令人惊讶的是，在用APC1和多柔比星两者处理的小鼠中，存在明显的对肿瘤体积的协同作用，导致肿瘤生长的抑制(到第20天)和从第20天起到实验结束时肿瘤尺寸相对于原始肿瘤尺寸的减小。

接种到小鼠中的人胰腺癌肿瘤细胞示出了相似的协同作用，如图17中所示。

实施例11

APC1降低了人癌细胞中的谷胱甘肽水平

如本领域熟知的，抗癌药物的谷胱甘肽缀合和谷胱甘肽缀合物运输出细胞被认为是抗癌药物的解毒机制之一。

通常，谷胱甘肽可以与抗癌药物组合以形成较小毒性的和更大水溶性的缀合物。事实上，已发现谷胱甘肽相关酶在许多药物耐受性细胞中增加或过表达，导致药物耐受。

在本实施例中，发明人已研究了APC1对卵巢癌细胞、胰腺癌细胞和TNBC癌细胞中的谷胱甘肽水平的影响。

如上文详述的，将卵巢癌细胞OV90和OV3、胰腺癌细胞BxPC3和Panc1以及TNBC癌细胞MDA-MB-231和MDA-MB-468用APC1处理，并且然后测量这些细胞中的相对谷胱甘肽水平，如上文详述的。

如图18A、图18B和图18C中所示，卵巢癌细胞、胰腺癌细胞和TNBC癌细胞中的谷胱甘肽水平分别在用APC1处理这些细胞后降低。
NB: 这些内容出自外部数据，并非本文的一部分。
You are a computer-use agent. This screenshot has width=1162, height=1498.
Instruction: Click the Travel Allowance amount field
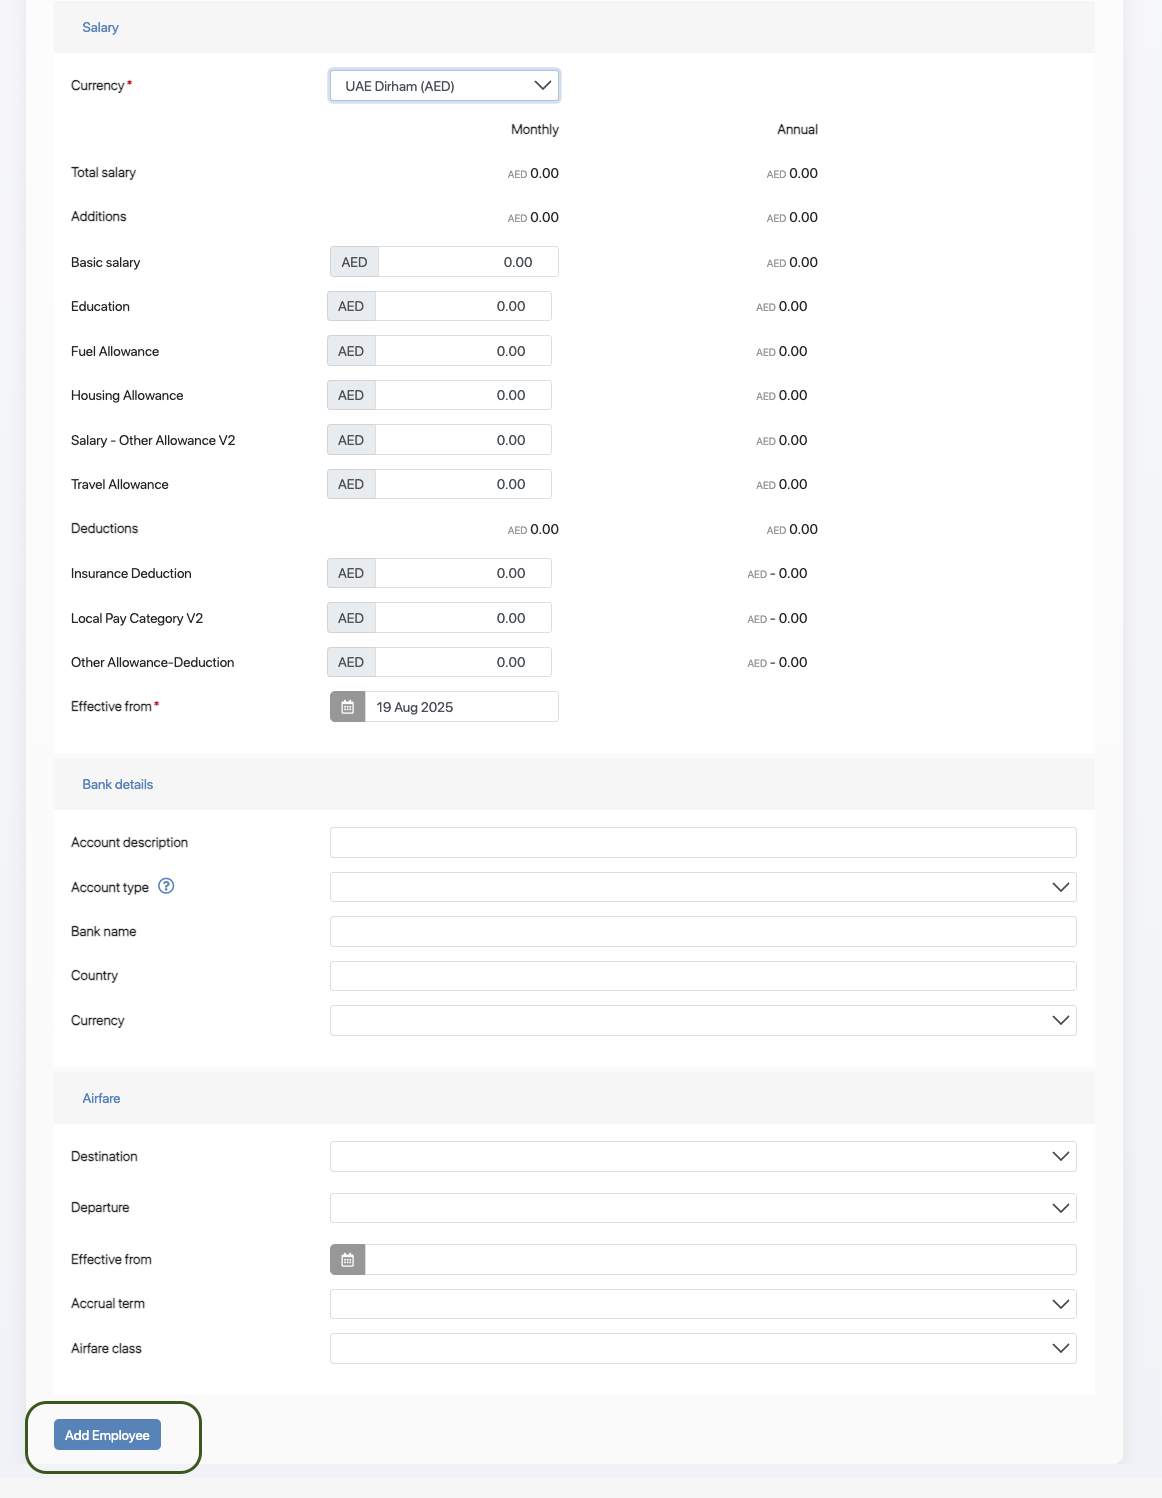coord(462,485)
不希望受理论束缚，这些结果可以解释APC1藉以发挥作用以增加癌细胞对用多种剂的治疗的敏感性的至少一种途径，即显示出APC1发挥作用以降低细胞的谷胱甘肽水平，从而降低细胞中的药物耐受性水平。

序列表

<110> 两合生物科技公司

<120> 使癌细胞对抗癌治疗敏感的方法

<130> 2535789

<150> US 62/507,939

<151> 2017-05-18

<160> 3

<170> PatentIn version 3.5

<210> 1

<211> 14

<212> PRT

<213> 人工序列(Artificial Sequence)

<220>

<223> KTPAF50的C末端肽

<400> 1

Glu Lys Gly Ala Ala Phe Ser Pro Ile Tyr Pro Arg Arg Lys

1 5 10

<210> 2

<211> 74

<212> PRT

<213> 智人(Homo sapiens)

<400> 2

Met Pro Gly His Ser Arg Leu Leu Ser Ile Leu Val Ser Gly Leu Cys

1 5 10 15

Val Val Gly Ser Ser Ile Gly Val Leu Arg Arg Arg Glu Gln Ala Glu

20 25 30

Arg Gly Ser Arg Arg Cys Ala Ile Ala Gly Glu Glu Arg Ala Met Leu

35 40 45

Ser Pro Ser Pro Leu Pro Glu Thr Pro Phe Ser Pro Glu Lys Gly Ala

50 55 60

Ala Phe Ser Pro Ile Tyr Pro Arg Arg Lys

65 70

<210> 3

<211> 50

<212> PRT

<213> 智人(Homo sapiens)

<400> 3

Leu Arg Arg Arg Glu Gln Ala Glu Arg Gly Ser Arg Arg Cys Ala Ile

1 5 10 15

Ala Gly Glu Glu Arg Ala Met Leu Ser Pro Ser Pro Leu Pro Glu Thr

20 25 30

Pro Phe Ser Pro Glu Lys Gly Ala Ala Phe Ser Pro Ile Tyr Pro Arg

35 40 45

Arg Lys

50

Claims

1. 分离的多肽和至少一种抗癌剂在制备用于治疗有相应需要的患者中的三阴性乳腺癌(TNBC)的药物中的用途，所述分离的多肽由SEQ ID NO: 1表示的氨基酸序列组成，其中所述至少一种抗癌剂是针对HER2的单克隆抗体或缀合抗体、他莫昔芬、多柔比星或顺铂。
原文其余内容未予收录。